Some of the aqarium pics are blurry but show the aquascapes pretty good. It was a fantastic trip, hope all enjoy, I know I did.

http://pg.photos.yahoo.com/ph/matkn293/album?.dir=/6568

Click link above to go to my Yahoo pic folder.


----------



## zork (Dec 10, 2005)

*photos*

:grin: GREAT pics aint got nothing like that around by me did the little one enjoy.


----------



## fishfreaks (Jan 19, 2005)

Wow, that's an awesome saltwater setup, thanks for sharing!!


----------



## TheOldSalt (Jan 28, 2005)

Great pics! It looks like it was a terriffic trip!


----------



## IloveCichlids (Jul 11, 2005)

The trip was great, I wish I was still there. The Birch Aquarium is a neat place to visit, I would highly recommend for any one that goes to visit San Diego. The few pics of the bright colored reef setup was the neatest tank IMO. On the other hand you have to huge tank that is about 12' tall or so, I wish they would put the # of gallons in the tank disc. While I was there I got the chance to talk to someone that works at the aquarium and she said that there is a spicket on the pier below Birch and you can get seawater out of it for personal tank use. Too bad I live in the STL. Guess it makes it pretty easy when you have the most important source of a tank right in your backyard all prepared and ready to go. Although I did not ask what kind of preparation goes into the seawater if any before insertion into the tank systems. 

and to answer Zorks question, Yes Hannah had a blast. All she kept saying was fish, fish, fish. Hopefully we have a little enthusiast on our hands.


----------



## honmol (Jan 2, 2006)

I love the birch aquarium! I lived in San Diego until my mom married someone in Seattle and moved us up here. My dad still lives there and I go and visit sometimes. If you ever go back you should snorkel in La Jolla Cove.
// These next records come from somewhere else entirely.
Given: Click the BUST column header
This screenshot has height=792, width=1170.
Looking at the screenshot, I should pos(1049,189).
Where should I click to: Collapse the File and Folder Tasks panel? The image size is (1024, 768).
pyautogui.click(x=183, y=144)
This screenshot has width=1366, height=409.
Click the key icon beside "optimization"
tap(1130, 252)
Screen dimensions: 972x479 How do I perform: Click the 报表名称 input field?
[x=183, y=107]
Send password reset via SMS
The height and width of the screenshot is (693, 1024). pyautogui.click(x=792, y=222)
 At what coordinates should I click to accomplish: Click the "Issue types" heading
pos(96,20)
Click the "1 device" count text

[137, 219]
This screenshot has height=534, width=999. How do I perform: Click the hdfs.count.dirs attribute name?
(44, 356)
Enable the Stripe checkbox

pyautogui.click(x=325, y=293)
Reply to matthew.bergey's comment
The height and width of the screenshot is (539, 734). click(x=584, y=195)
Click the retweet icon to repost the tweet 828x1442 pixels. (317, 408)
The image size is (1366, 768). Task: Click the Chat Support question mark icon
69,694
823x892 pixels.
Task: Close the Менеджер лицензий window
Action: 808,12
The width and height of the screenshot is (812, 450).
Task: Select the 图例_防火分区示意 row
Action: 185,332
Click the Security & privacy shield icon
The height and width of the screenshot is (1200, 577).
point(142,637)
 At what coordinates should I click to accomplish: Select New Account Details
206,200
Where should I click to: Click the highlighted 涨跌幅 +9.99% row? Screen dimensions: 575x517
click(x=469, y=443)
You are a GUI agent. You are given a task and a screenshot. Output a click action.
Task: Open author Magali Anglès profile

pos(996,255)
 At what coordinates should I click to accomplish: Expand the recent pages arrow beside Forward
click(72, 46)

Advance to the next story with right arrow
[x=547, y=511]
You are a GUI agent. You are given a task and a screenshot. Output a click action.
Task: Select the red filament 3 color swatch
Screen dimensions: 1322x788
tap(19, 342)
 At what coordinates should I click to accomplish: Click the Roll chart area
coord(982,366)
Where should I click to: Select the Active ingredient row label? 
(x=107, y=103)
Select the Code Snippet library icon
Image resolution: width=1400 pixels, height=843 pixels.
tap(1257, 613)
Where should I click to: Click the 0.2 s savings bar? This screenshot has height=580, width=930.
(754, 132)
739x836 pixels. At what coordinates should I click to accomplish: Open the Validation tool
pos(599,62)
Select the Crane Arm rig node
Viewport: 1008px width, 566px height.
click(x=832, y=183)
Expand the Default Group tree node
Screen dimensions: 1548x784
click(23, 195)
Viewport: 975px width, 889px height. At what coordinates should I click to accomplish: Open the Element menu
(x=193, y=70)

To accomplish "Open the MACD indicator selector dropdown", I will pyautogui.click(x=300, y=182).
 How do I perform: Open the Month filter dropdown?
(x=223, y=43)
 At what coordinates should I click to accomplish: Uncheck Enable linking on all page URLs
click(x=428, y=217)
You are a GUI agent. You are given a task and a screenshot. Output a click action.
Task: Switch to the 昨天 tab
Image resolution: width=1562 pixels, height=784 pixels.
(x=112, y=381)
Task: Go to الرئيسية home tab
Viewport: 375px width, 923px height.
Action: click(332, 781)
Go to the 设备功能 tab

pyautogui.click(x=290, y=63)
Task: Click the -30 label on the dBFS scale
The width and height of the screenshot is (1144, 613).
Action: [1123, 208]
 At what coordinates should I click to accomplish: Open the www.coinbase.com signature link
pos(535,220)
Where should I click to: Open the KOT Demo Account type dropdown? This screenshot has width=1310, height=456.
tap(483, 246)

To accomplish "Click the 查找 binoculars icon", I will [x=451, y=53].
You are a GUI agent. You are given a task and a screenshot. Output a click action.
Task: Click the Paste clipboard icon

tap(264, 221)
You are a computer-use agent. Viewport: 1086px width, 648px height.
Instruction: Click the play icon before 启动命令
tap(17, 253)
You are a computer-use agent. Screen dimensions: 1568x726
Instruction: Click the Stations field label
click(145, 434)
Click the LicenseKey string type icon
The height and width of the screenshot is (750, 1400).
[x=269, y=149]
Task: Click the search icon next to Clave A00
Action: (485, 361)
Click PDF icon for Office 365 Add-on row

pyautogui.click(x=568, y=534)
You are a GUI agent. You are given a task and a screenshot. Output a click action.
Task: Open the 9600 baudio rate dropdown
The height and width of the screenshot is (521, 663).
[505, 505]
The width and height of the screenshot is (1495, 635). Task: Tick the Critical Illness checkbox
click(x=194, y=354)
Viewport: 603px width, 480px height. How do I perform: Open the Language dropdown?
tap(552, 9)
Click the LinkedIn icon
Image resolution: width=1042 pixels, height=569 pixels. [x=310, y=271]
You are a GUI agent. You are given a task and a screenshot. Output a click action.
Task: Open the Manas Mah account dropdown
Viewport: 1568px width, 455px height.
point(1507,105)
There are tons of Ghiribaldi


----------



## fishboy (Feb 26, 2005)

could job catching that pipefish in the weeds in img 2587 and 2588, they blend in so well, they're great shots


----------



## Guest (Jan 22, 2006)

you mean the leafy sea dragon?

i agree, they are awesome shots. I saw some of those at the New England aquarium in Boston over new years and they're beautiful fish.


----------